Brano di testo>
La Yashica 124 G è una reflex biottica prodotta da Yashica tra il 1970 e il 1986. È stata l’ultima biottica prodotta dalla casa che vi ha riversato tutto il suo know how. Leggera, compatta, dotata di esposimetro incorporato a luce riflessa in grado di funzionare con batterie bottone – a differenza di Rolleiflex, le cui cellule esposimetriche sono a estinzione – Yashica agli inizi è stata pensata per accontentare chi si voleva avvicinare al medio formato ma non poteva permettersi una Rolleiflex. Grazie alla sua eccellente qualità, all’esposimetro incorporato funzionante a batterie e all’innesto filtri mutuato dal BAY di Rolleiflex, oggi è una macchina cult, molto ricercata. Qui l’ho testata con una Rollei RPX 25 e una Rollei Infrared, Buona visione Gerardo Bonomo

All’interno dell’articolo troverete in formato PDF il manuale di istruzioni in italiano, il manuale di riparazione in inglese, e il manuale per la sostituzione della batteria al mercurio con l’attuale batteria alcalina, oltre a diversi PDF in lingua giapponese e inglese.

Al termine dell’articolo una galleria di immagini de prodotto oltre alle riproduzioni di diverse campagne pubblicitarie dell’epoca.

Buona lettura

Gerardo Bonomo

6X6 = 36

Tra le poche armi che abbiamo a disposizione noi, che scattiamo su pellicola, c’è indubbiamente il formato, l’area di stampa utile. Il 6×6 è un medi formato, nato quadrato per permette al professionista di scattare senza doversi preoccupare se inquadrare in orizzontale o in verticale, così da scattare più rapidamente, lasciando la scelta del taglio in fase di stampa; un fotogramma 6×6, anche ritagliato a prendere le stesse proporzioni di un negativo 24×36, è quasi 43 volte più grande, il che significa che a parità di formato di stampa, fa ingrandito tre volte dimeno; tre volte meno grama, tre volte più gamma tonale.

 

Un po’ di storia

La Yashica 124 MAT G è una reflex biottica prodotta da Yashica tra il 1970 e il 1986. È stata l’ultima biottica prodotta dalla casa che vi ha riversato tutto il suo know how.

Voci>

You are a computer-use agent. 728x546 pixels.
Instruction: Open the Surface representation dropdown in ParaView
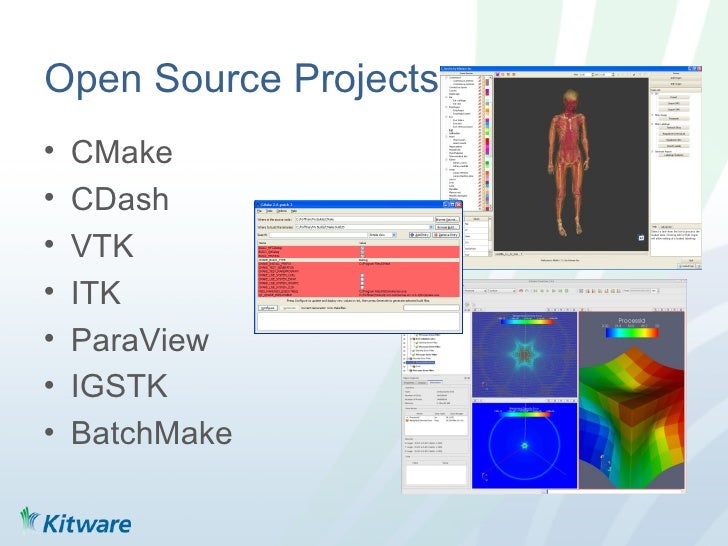click(x=501, y=289)
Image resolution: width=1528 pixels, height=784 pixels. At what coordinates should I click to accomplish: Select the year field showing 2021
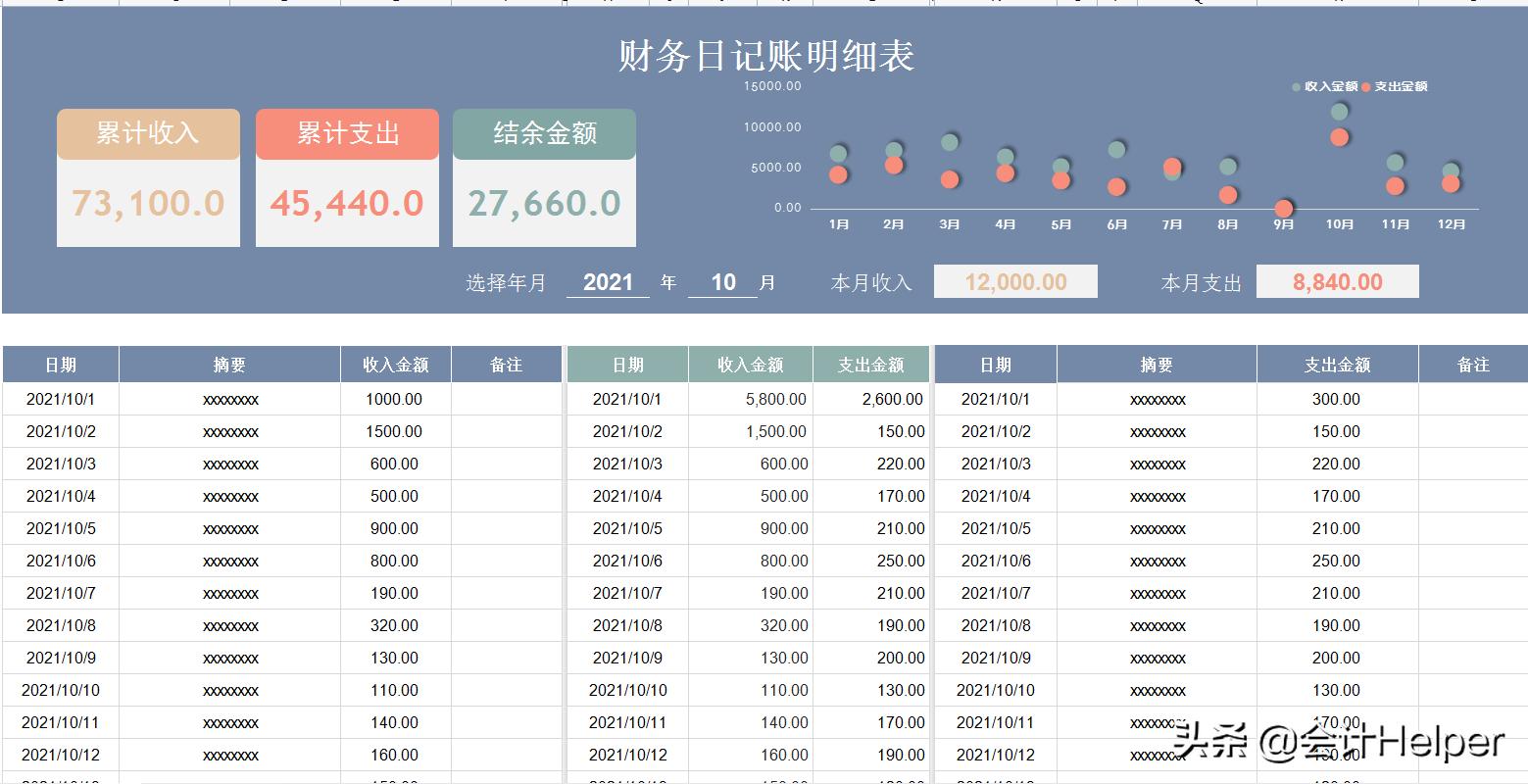coord(607,282)
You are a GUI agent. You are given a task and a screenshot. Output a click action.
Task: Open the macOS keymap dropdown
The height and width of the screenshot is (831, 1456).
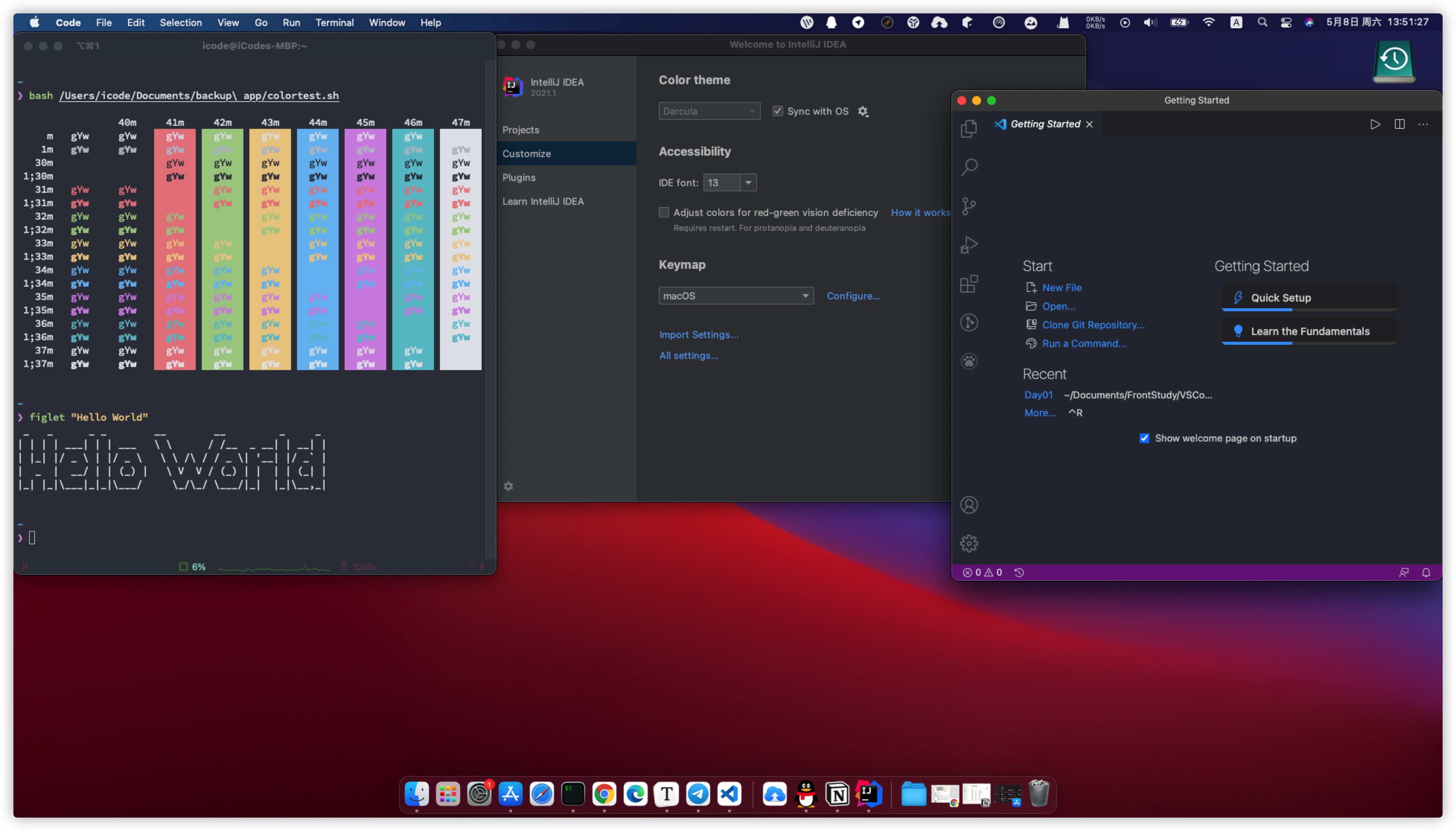click(x=735, y=296)
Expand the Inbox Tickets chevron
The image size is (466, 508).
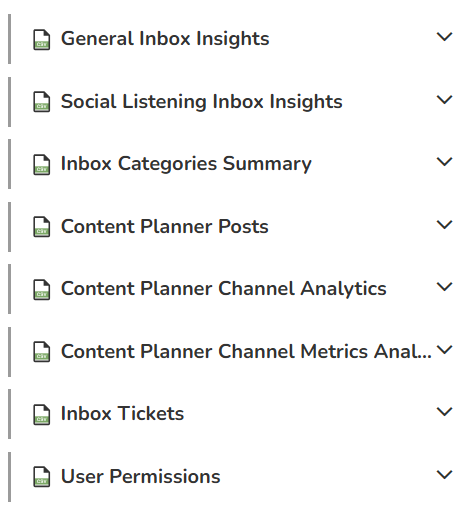pyautogui.click(x=444, y=412)
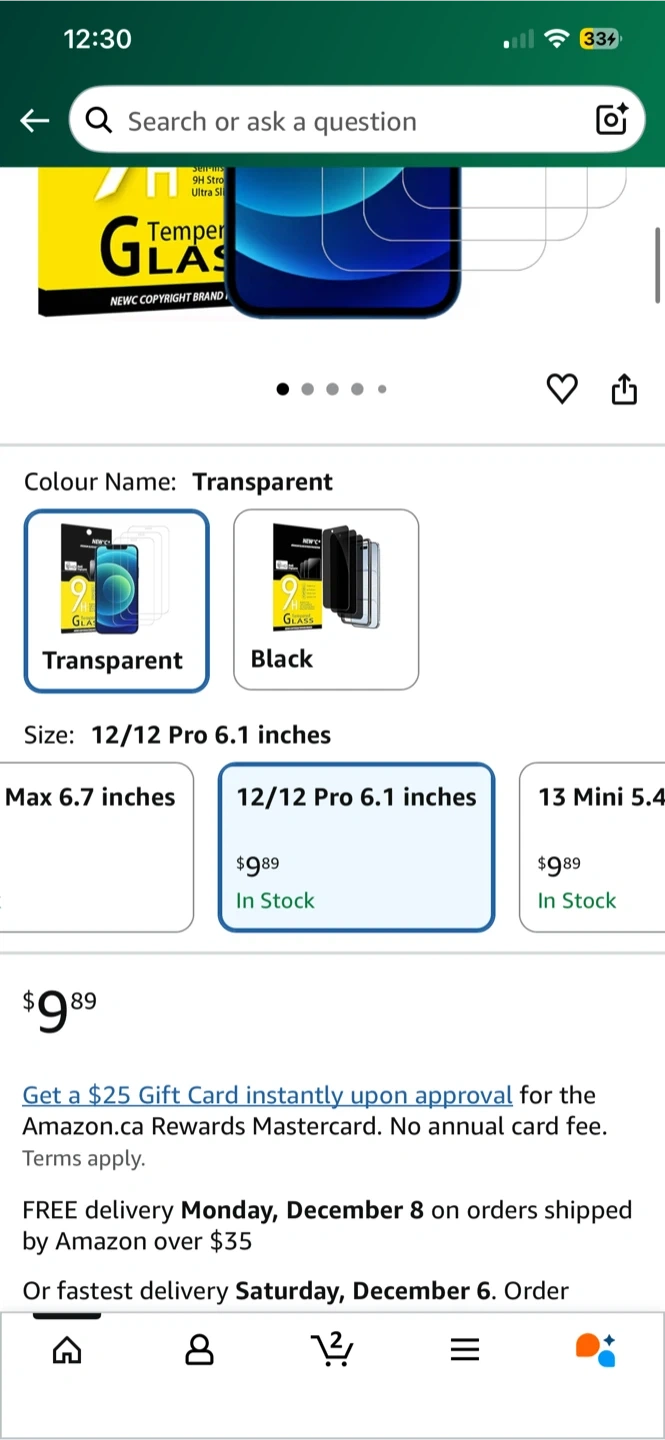
Task: Tap the back arrow icon
Action: (x=34, y=121)
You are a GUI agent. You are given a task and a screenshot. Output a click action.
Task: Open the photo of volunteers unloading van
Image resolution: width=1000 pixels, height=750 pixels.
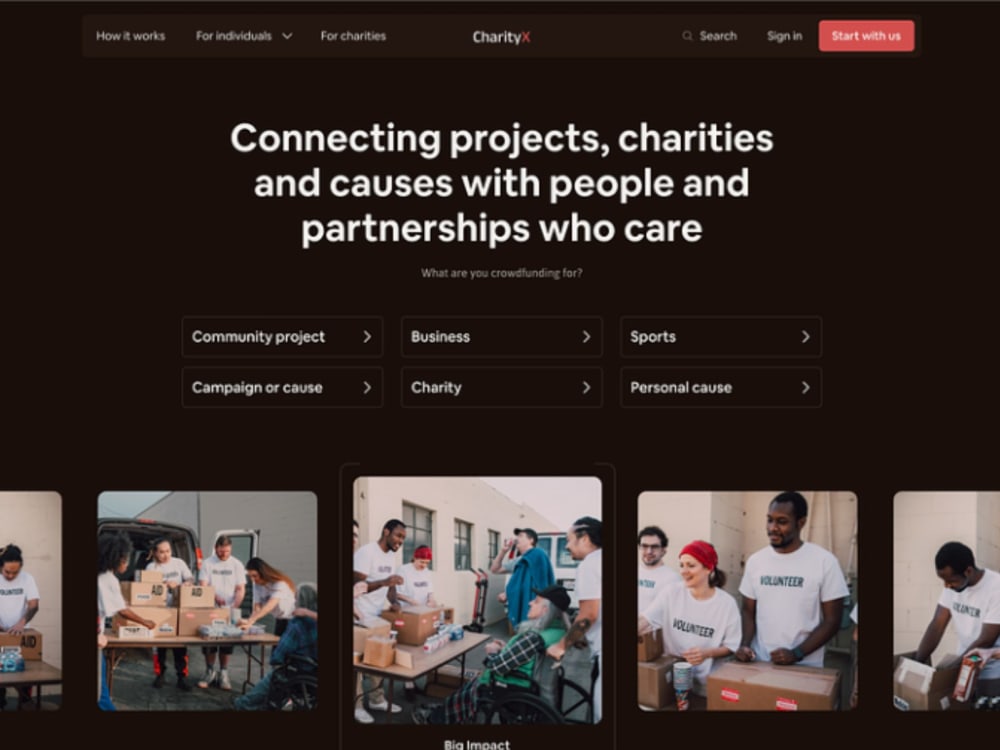[207, 601]
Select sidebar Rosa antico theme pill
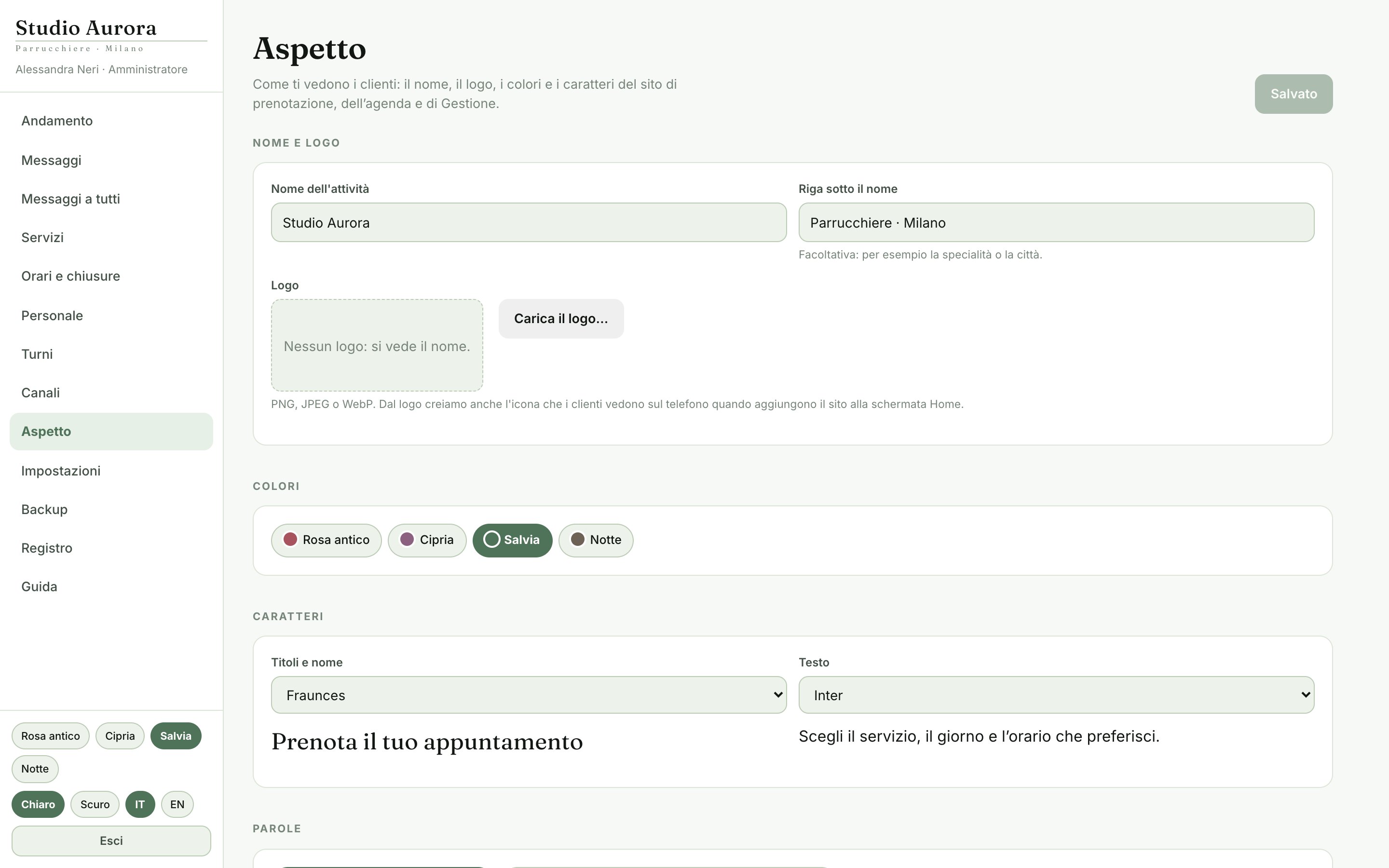Viewport: 1389px width, 868px height. 51,736
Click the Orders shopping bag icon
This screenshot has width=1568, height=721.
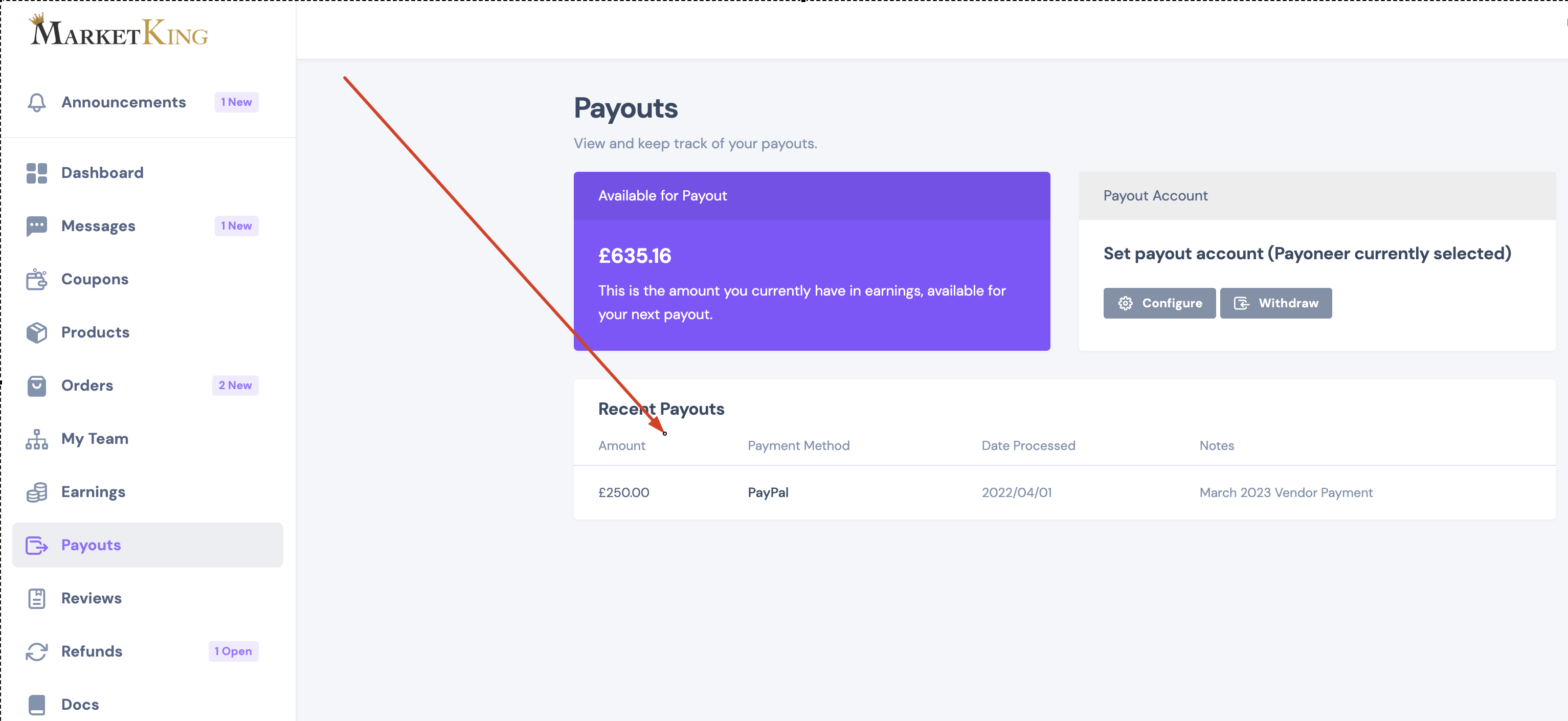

Completa quanto segue>
**a)** Puoi ricopiare il testo sulla Yashica 124 G a partire da "Buona lettura" fino a "più gamma tonale."?
**b)** Come si traduce in inglese questa frase del testo sulla Yashica 124 G: "All’interno dell’articolo troverete in formato PDF il manuale di istruzioni in italiano, il manuale di riparazione in inglese, e il manuale per la sostituzione della batteria al mercurio con l’attuale batteria alcalina, oltre a diversi PDF in lingua giapponese e inglese."?
**c)** Puoi proseguire il testo sulla Yashica 124 G dal punto in cui si ferma?

Risposte>
**a)**
Buona lettura

Gerardo Bonomo

6X6 = 36

Tra le poche armi che abbiamo a disposizione noi, che scattiamo su pellicola, c’è indubbiamente il formato, l’area di stampa utile. Il 6×6 è un medi formato, nato quadrato per permette al professionista di scattare senza doversi preoccupare se inquadrare in orizzontale o in verticale, così da scattare più rapidamente, lasciando la scelta del taglio in fase di stampa; un fotogramma 6×6, anche ritagliato a prendere le stesse proporzioni di un negativo 24×36, è quasi 43 volte più grande, il che significa che a parità di formato di stampa, fa ingrandito tre volte dimeno; tre volte meno grama, tre volte più gamma tonale.

**b)** Inside the article you will find, in PDF format, the instruction manual in Italian, the repair manual in English, and the manual for replacing the mercury battery with today's alkaline battery, as well as several PDFs in Japanese and English.

**c)**
Come tutte le reflex biottiche è dotata di un obiettivo superiore che rimanda l’immagine al vetro smerigliato da cui si controllano inquadratura e messa a fuoco, e un obiettivo inferiore di ripresa (superiore (visione) Yashinon 80 mm f/2,8; inferiore (ripresa) Yashinon 80 mm f/3,5). Nello specifico l’ottica di ripresa è un yashinon clonato dallo schema tessar, di buona qualità, a detta di molto indistinguibile dal tessar vero e proprio se non per una resa leggermente minore di contrasto e un trattamento antiriflesso di minor qualità che crea fastidiosi flare in controluce spinti.

A differenza di molte imitazioni della Rolleiflex (Ricoh Ricohmatic, Kowa Kalloflex, corpi cinesi Seagull, francesi Semflex e tedeschi Welta Reflekta) di casa Franke e Heideke, le Yashica 124 e 124 G sono considerate macchine di ottima qualità costruttiva, come d’altronde le Autocord della Minolta. La grande diffusione nel campo amatoriale, e non solo, che ebbero all’epoca fa sì che ad oggi si possano considerare una validissima alternativa alla Rolleiflex.

Schermo di messa a fuoco smerigliato con lente di Fresnel e zona centrale finemente smerigliata. È dotata anche di una lente d’ingrandimento mobile per la messa a fuoco di precisione. L’esposimetro (assente nelle prime Rolleiflex e in molte imitazioni di fascia inferiore alla Yashica) è dotato di cellula al CdS (non al selenio come sulle Rolleiflex che alla lunga necessita di essere sostituito), accoppiato ai tempi e ai diaframmi; l’esposizione è naturalmente manuale. Le sensibilità della macchina vanno da 25 a 400 ASA.

L’otturatore meccanico Copal SV, incorporato nell’obiettivo inferiore, permette la sincronizzazione del flash su qualunque dei tempi disponibili da 1 secondo a 1/500 di sec più la posa B (bulb). Offre la possibilità dell’autoscatto. Avanzamento pellicola: manovella sul lato destro con rotazione di 360°. Alimentazione: 1 pila al mercurio da 1,35 volt, tipo PX 625. Questa è forse l’unica nota dolente di questa macchina fotografica: la Yashica necessita di questo modello di pile difficile da reperire. Da notare tuttavia che la pila serve solo ad alimentare l’esposimetro, per cui i meccanismi funzionano anche senza alimentazione.

Dimensioni: 148x101x77 millimetri. Peso: 1100 grammi.

( Fonte: Wikipedia )

 

Nel lontano 1953..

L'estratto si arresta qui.